На девушку почти не обратили внимания, лишь несколько лежащих недалеко посмотрели мутным взглядом, вряд ли поняв, кто их навестил. Катя очнулась от нахлынувшего ужаса и, сдерживая тошноту, пошла по рядам. Она опускалась рядом с больными, убирала волосы с их лиц, чувствовала, как их колотит озноб и как сжигает жар. Девушка прошла зал насквозь, заглянула в противоположные двери и не обнаружила там ничего, кроме коридора, в который выходили закрытые двери. В покрывшей пол пыли вглубь дома тянулась тропинка. Воздуха не хватало, начинала кружиться голова. Катя сама не поняла, как смогла выбраться обратно, просто обнаружила себя сидящей на ступеньке злополучного крыльца, жадно глотающей прохладный утренний воздух и бездумно смотрящей вверх.

– Катя, ты их спасёшь? О тебе столько чудес рассказывают... – тихий голос заставил вернуться на землю и посмотреть пустым взглядом в сторону окликнувшей. Говорила немолодая женщина, ссутулившаяся, с обильной сединой в волосах и сеткой морщин на лице. Она замерла, отчаянно надеясь и не смея поверить в чудо.

– Я не врач, – Катя проглотила ком в горле, быстро обернулась на окна залы. «А ведь у них тоже у каждого может быть и свой Ратира, и свой Кархи» пронеслось у неё в голове, пока она молчала. Поэтому после небольшой паузы она с тяжелым вдохом закончила ответ. – Я не врач, но постараюсь облегчить им оставшиеся дни.

– Что тебе для этого надо? – спросил мужчина из толпы.

– Несколько помощников, теплую воду, чистые тряпки, утварь, а там посмотрим, – Катя встала в полный рост и посмотрела по очереди в глаза собравшимся. Люди отводили взгляды, и девушка вернулась в дом.

В этот раз она придержала дыхание, боясь, что снова закружится голова. Девушка решительно вошла в зал и направилась к коридору. Мальчик, разносивший воду, покачнулся и начал падать, когда Катя проходила рядом, и ей пришлось напрячь все силы, чтобы поддерживая его, проводить до стены. Она оставила его там и осмотрела остальную часть дома.

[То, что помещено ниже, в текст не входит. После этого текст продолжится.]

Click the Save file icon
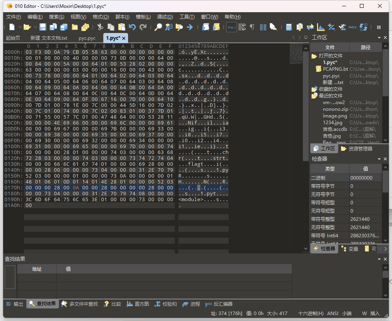This screenshot has height=321, width=392. click(42, 27)
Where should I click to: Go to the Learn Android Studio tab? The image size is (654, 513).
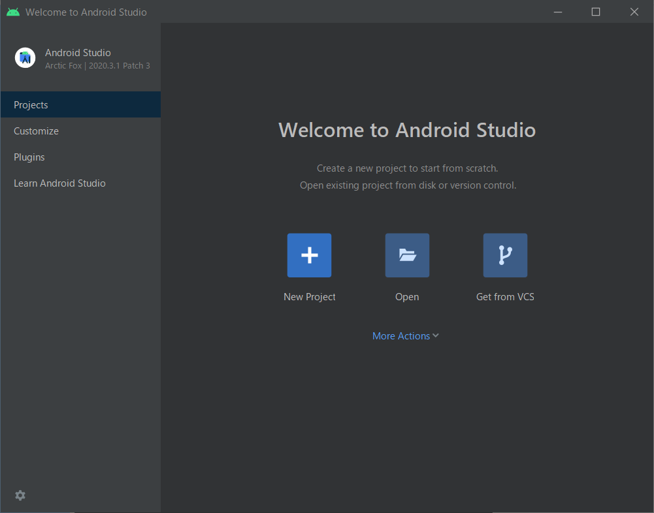click(59, 183)
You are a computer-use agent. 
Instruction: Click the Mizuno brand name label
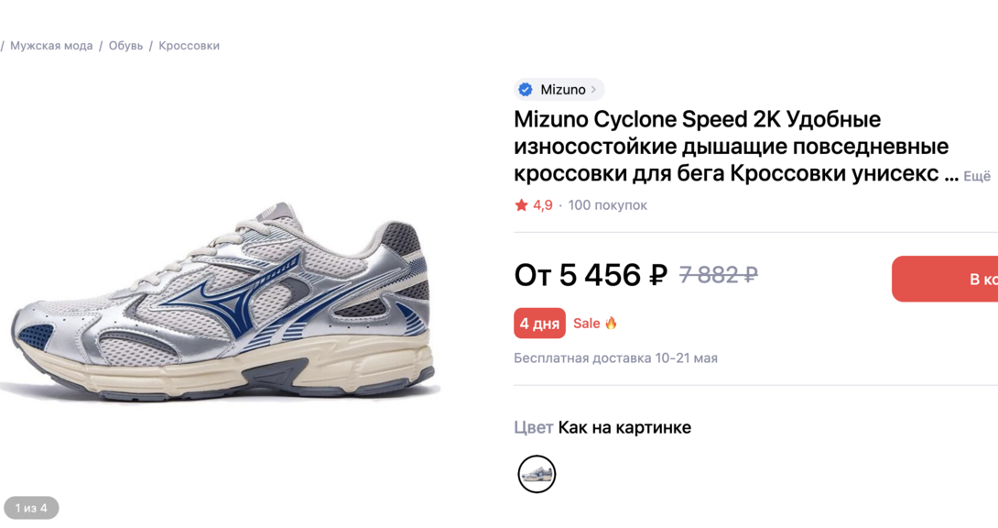tap(562, 90)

Комнаты стояли пустые, но сквозь слой пыли просвечивала былая роскошь. В конце коридора обнаружилась кухня с заброшенными плитами, под чёрным потолком и лесенкой вниз, в подпол, откуда тянуло гнилью и сыростью. Тут же стояла бочка с тухлой водой, которой, похоже, и подчивал заболевших подросток. Отсюда же можно было выйти в крошечный дворик, окруженный забором и неухоженными вьюнами с пожелтевшими листьями. Дом стоял заброшенным много лет до того, как его превратили в лазарет.

А в зале, когда туда вернулась Катя, возле входа со стороны улицы, уже топтались, настороженно оглядываясь, люди – мужчины и женщины. Все не молодые, но ещё и не старые. Когда они увидели вернувшуюся Катю, то мгновенно приободрились, присобрались и половчее перехватили принесённые с собой свёртки.

– Хорошо, что вы пришли. У нас много работы, идите за мной, – вместо приветствия спокойно скомандовала она.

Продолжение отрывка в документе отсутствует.